FEC deadlocks on supersizing corporate and union PACs
A lawyer who has already successfully fought to loosen campaign finance regulations says he'll probably go back to court to continue his crusade after the Federal Election Commission today deadlocked over allowing corporations, unions and other organizations with political action committees to create super PACs within them.
The six commissioners divided along party lines over attorney Dan Backer's proposal to allow corporations, unions and other associations to create segregated "independent expenditure" accounts within their traditional political action committees, using the same name and brand they currently employ. Backer, of DB Capitol Strategies, was the winning attorney in Carey v. FEC, a 2011 case that allowed political action committees that aren't affiliated with unions or corporations to set up super PACs within their PACs.

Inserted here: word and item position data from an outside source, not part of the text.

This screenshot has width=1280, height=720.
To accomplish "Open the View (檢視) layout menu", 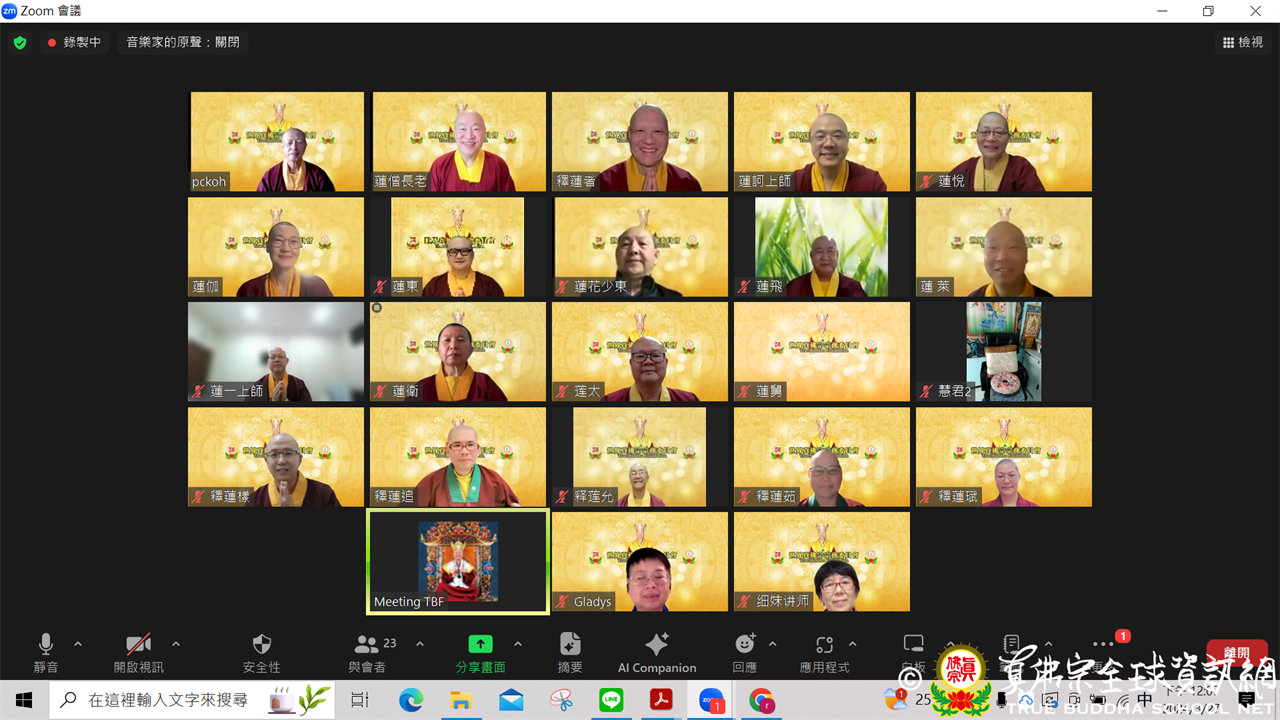I will pyautogui.click(x=1242, y=42).
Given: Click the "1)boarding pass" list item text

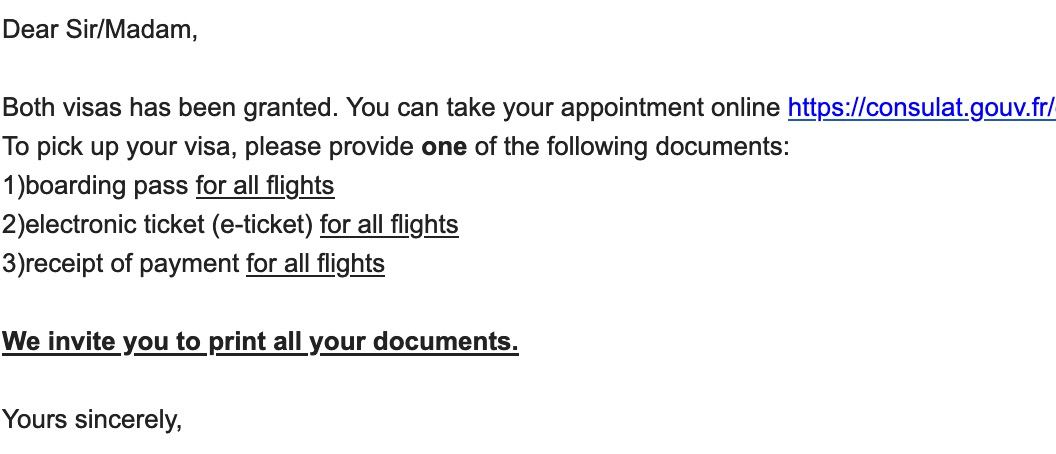Looking at the screenshot, I should 96,186.
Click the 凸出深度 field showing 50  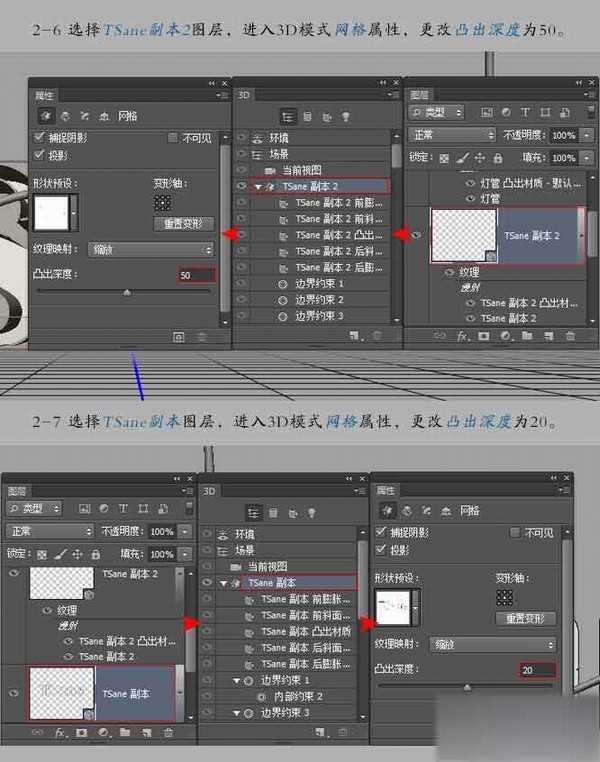[196, 274]
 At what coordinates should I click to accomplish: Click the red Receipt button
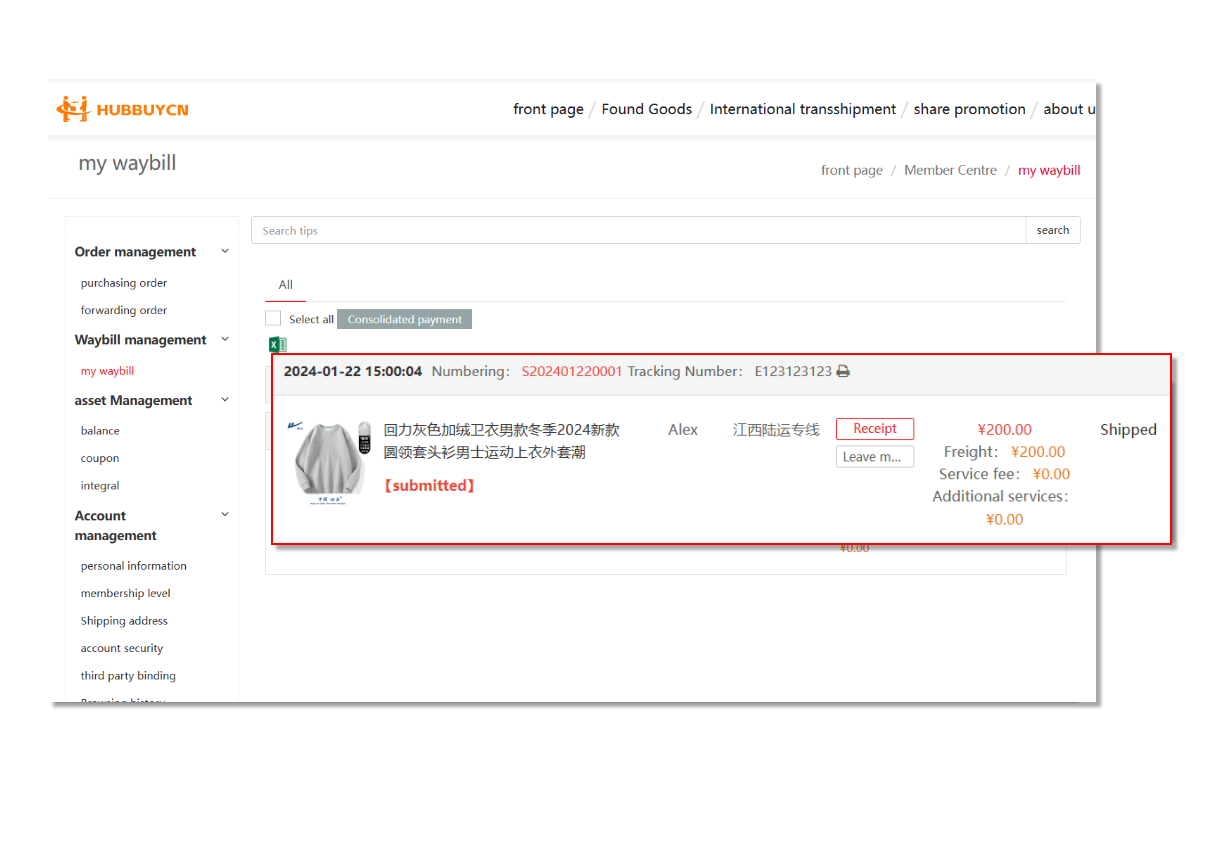874,429
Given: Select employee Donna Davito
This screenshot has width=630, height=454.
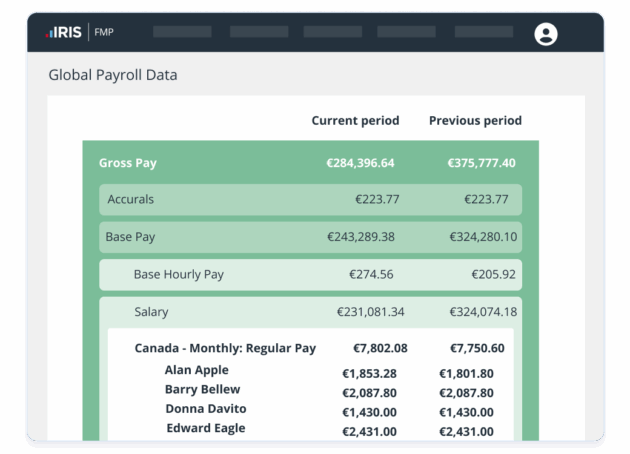Looking at the screenshot, I should [x=205, y=409].
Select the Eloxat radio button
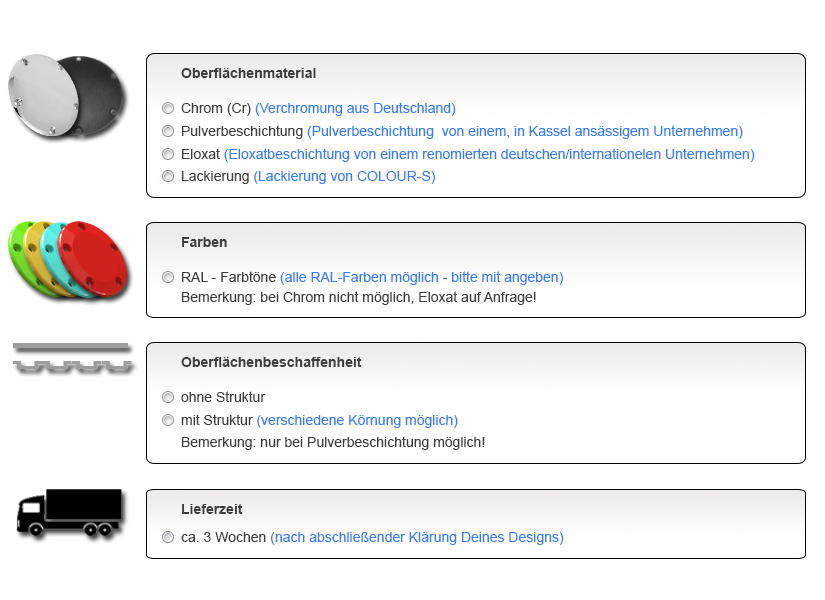 point(168,154)
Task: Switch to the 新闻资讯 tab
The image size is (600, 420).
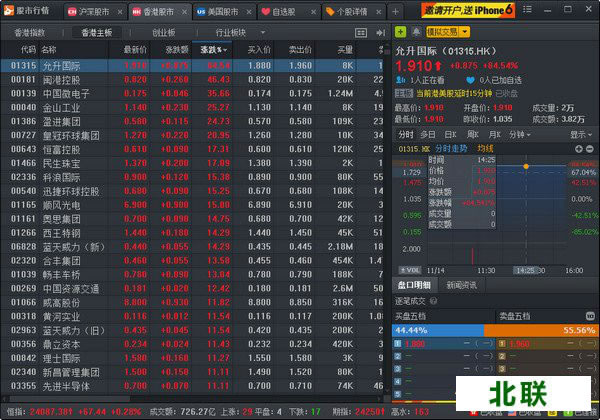Action: pos(460,285)
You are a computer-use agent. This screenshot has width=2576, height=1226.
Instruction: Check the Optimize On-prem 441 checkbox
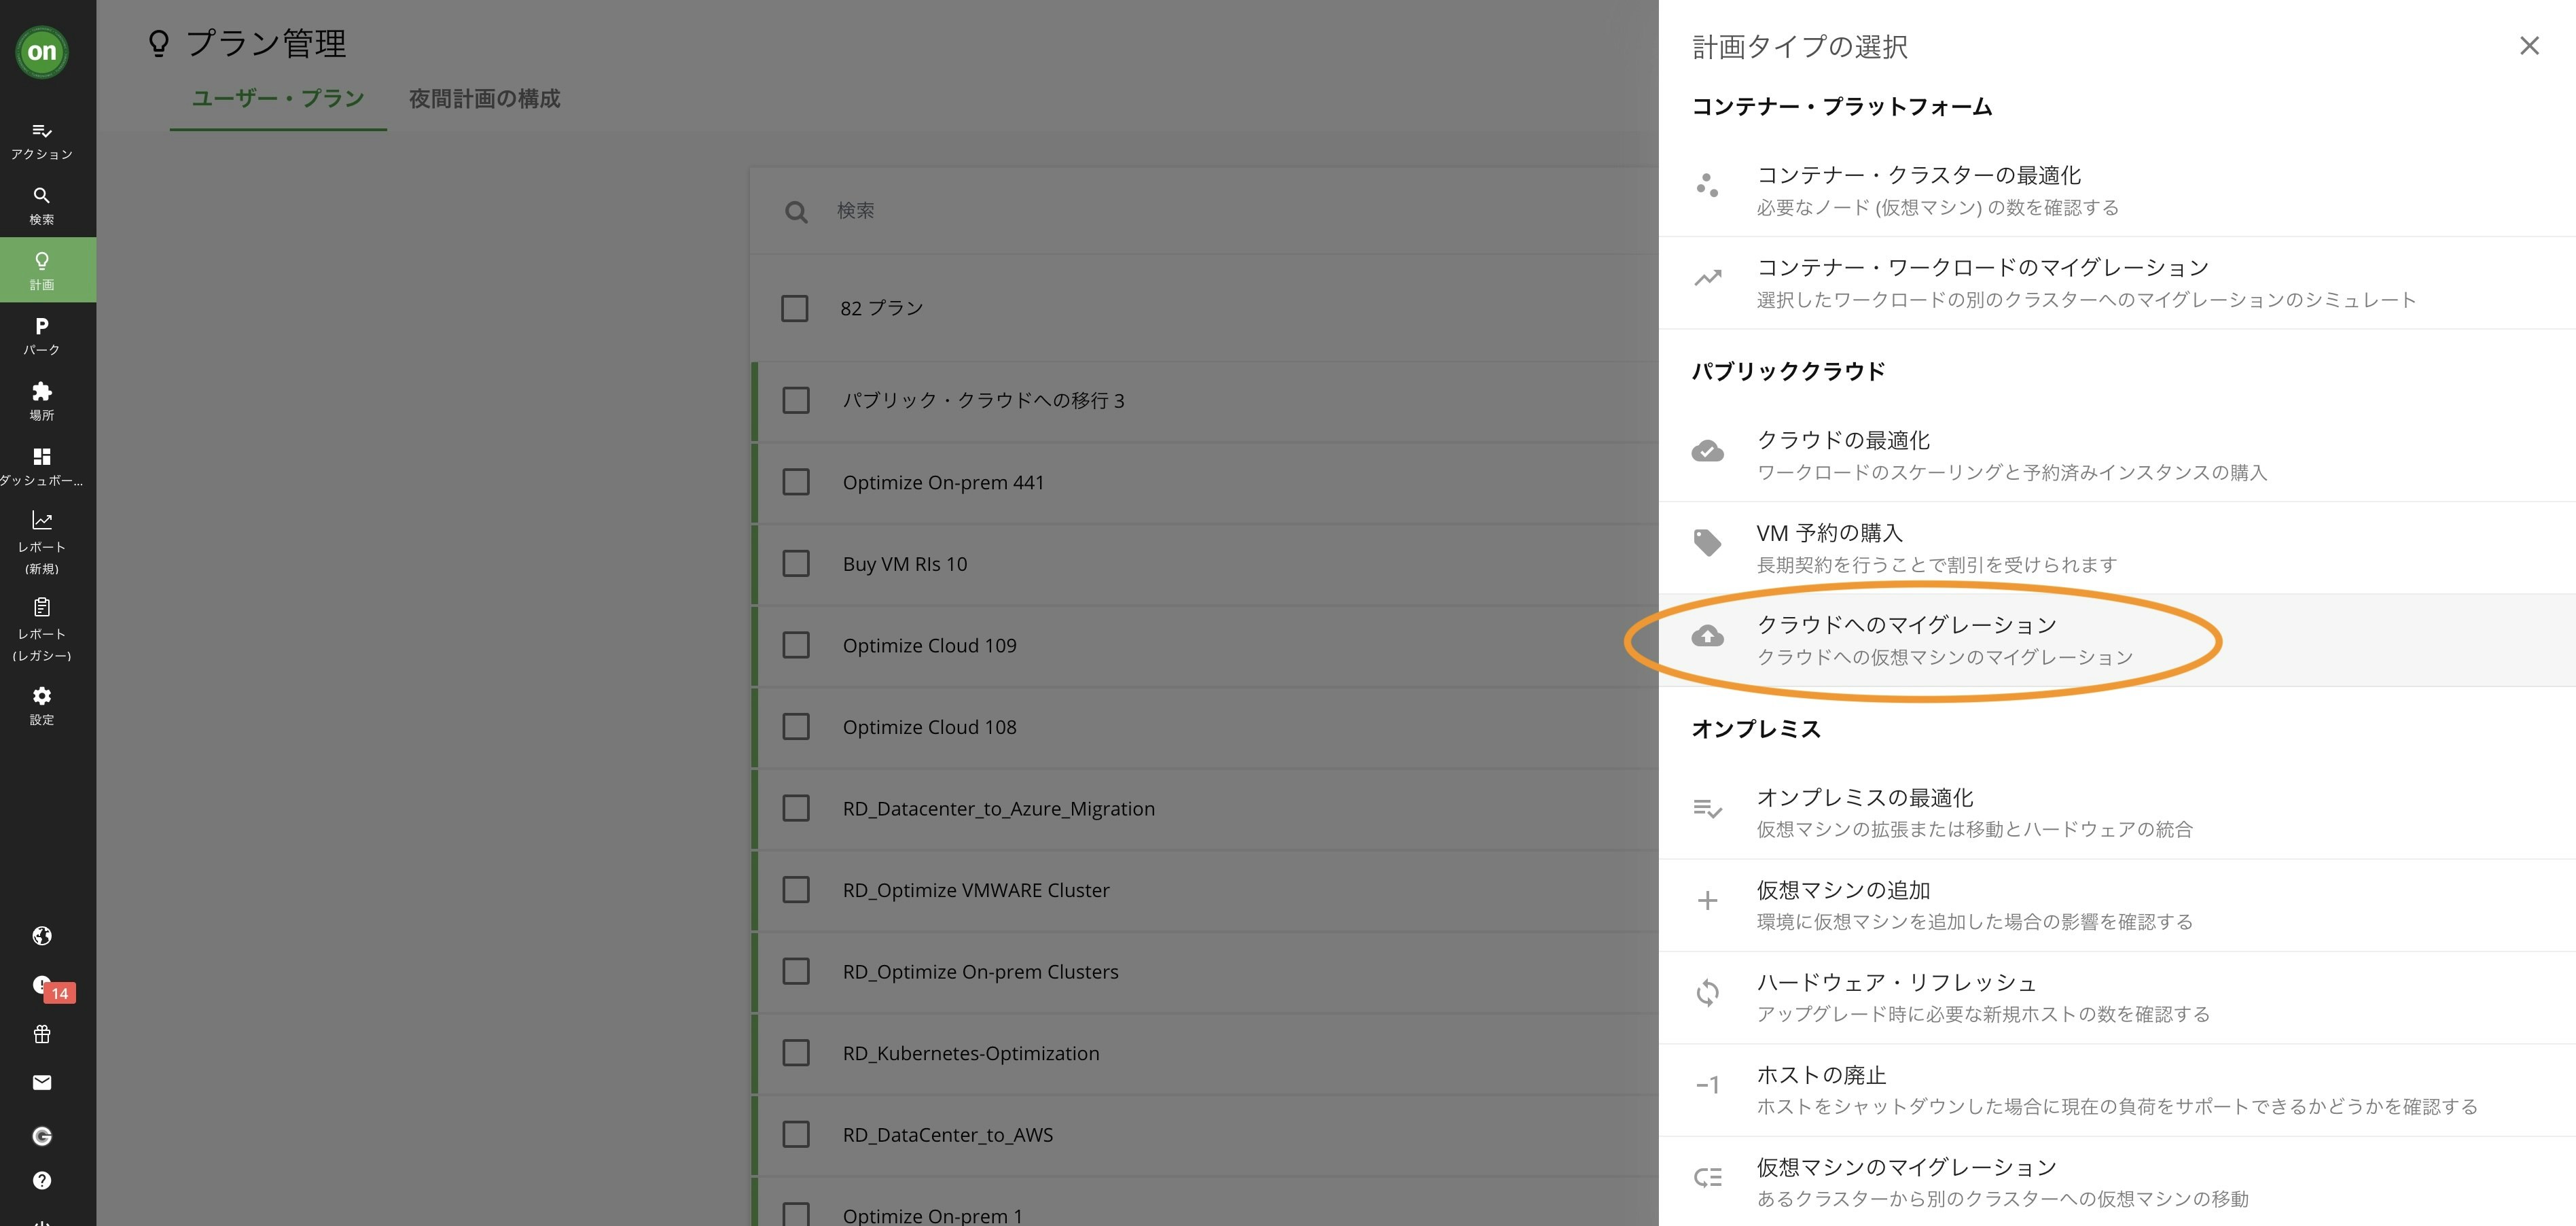(796, 482)
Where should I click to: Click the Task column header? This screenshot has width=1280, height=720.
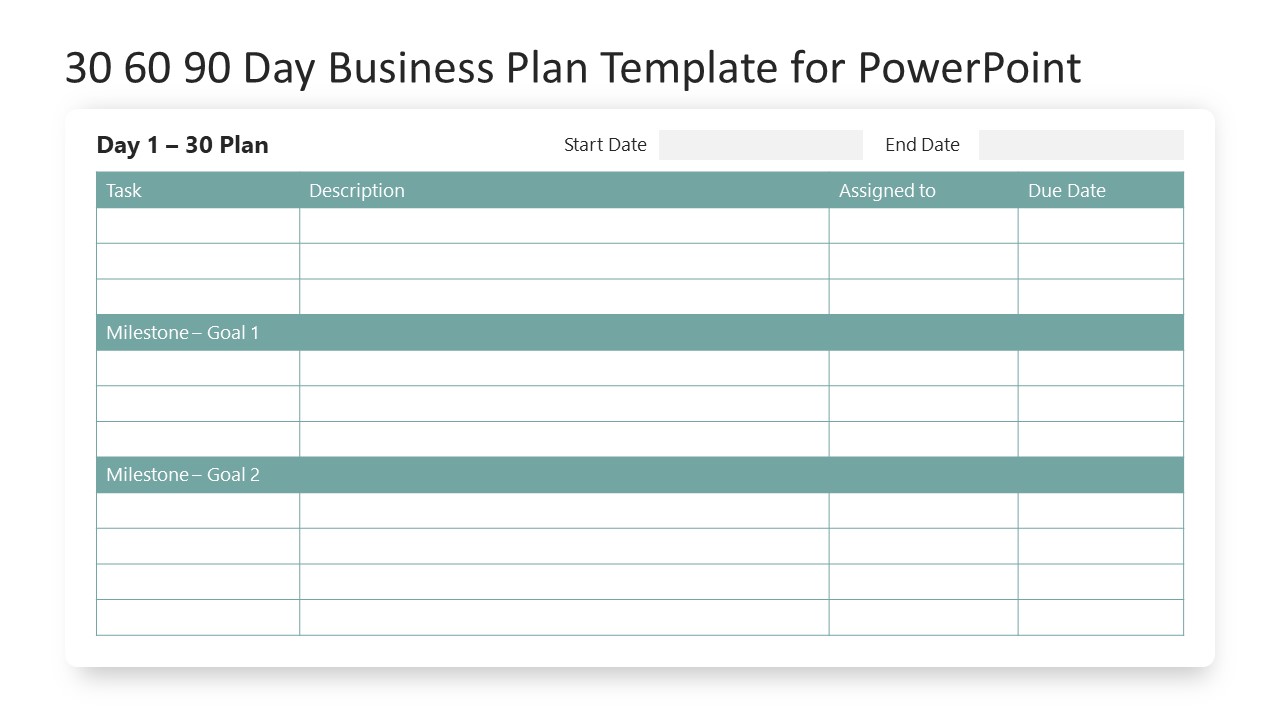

For corporations and unions, the main advantage of doing the same would be reduced overhead because federal law allows them to subsidize the expenses of their PACs. They could also use their super PAC within a PAC to solicit funds from the general public or any outside organization, something their traditional PACs currently are barred from doing. The Supreme Court’s Citizens United decision in 2010 gave wide new freedoms to unions and corporations to influence elections. But while they are now permitted to spend unlimited amounts on elections, in order to do so, they must tap their own treasuries or create a new super PAC.
Backer argues that amounts to muzzling organizations that already have political action committees. “Why create multiple organizations just to speak?” Backer argued in an interview with Sunlight. “We want to speak how we want to speak and when we want to speak.”
"The FEC has not yet caught up to the law,” added Backer, who in his January filing to the FEC referenced the Supreme Court’s ruling in Citizens United, which concluded “that independent expenditures, including those made by corporations, do not give rise to corruption or the appearance of corruption.”
Traditional PACs must abide by FEC limits on fundraising and contributions but can give directly to a candidate's campaign; an independent expenditure committee — better known as a super PAC — can accept and give money in unlimited amounts but may not coordinate how it is spent with candidates. Under Backer's proposal, the independent expenditure funds would be segregated from the traditional PAC account.
Among the FEC commissioners, the main partisan disagreement was over whether the courts had already decided the issue. Republican commissioner Matthew Petersen said that the Carey v. FEC case, an August ruling that allowed non-connected PACs (those not established by a corporation, union or association) to create segregated independent-expenditure-only funds, was equally applicable to this case. If the FEC does not allow Stop the Insanity, Inc., the committee that Backer is representing, to create a Carey account, Petersen argued, it would have to create two accounts, which the court found unconstitutional in Carey.
The Democratic commissioners countered that PACs connected to corporations, unions and associations are unique and that no court has invalidated the legal restrictions placed on them, which prevent them from browbeating vulnerable employees and members into giving to the PACs.
Backer's latest ask comes on the heels of others— some successful, some not. His big win in Carey came after the FEC deadlocked on whether National Defense PAC, a non-connected PAC, could set up an segregated independent expenditure fund. Since then, at least 23 so-called “hybrid PACs” have launched, according to a roster kept by the FEC.
However, in December, another Backer request to push the limits of campaign finance was unanimously rejected. All six commissioners said that the leadership PAC—a fund members of Congress use to spread influence—of Sen. Mike Lee, R-Utah, was not allowed to function as a super PAC.
But Backer said he is confident about this one, noting a lack of outrage from watchdog groups.
“That Fred Wertheimer hasn’t predicted the end of days over this pretty much shows that we’re right on this one,” he jokingly said, referring to the president of Democracy 21.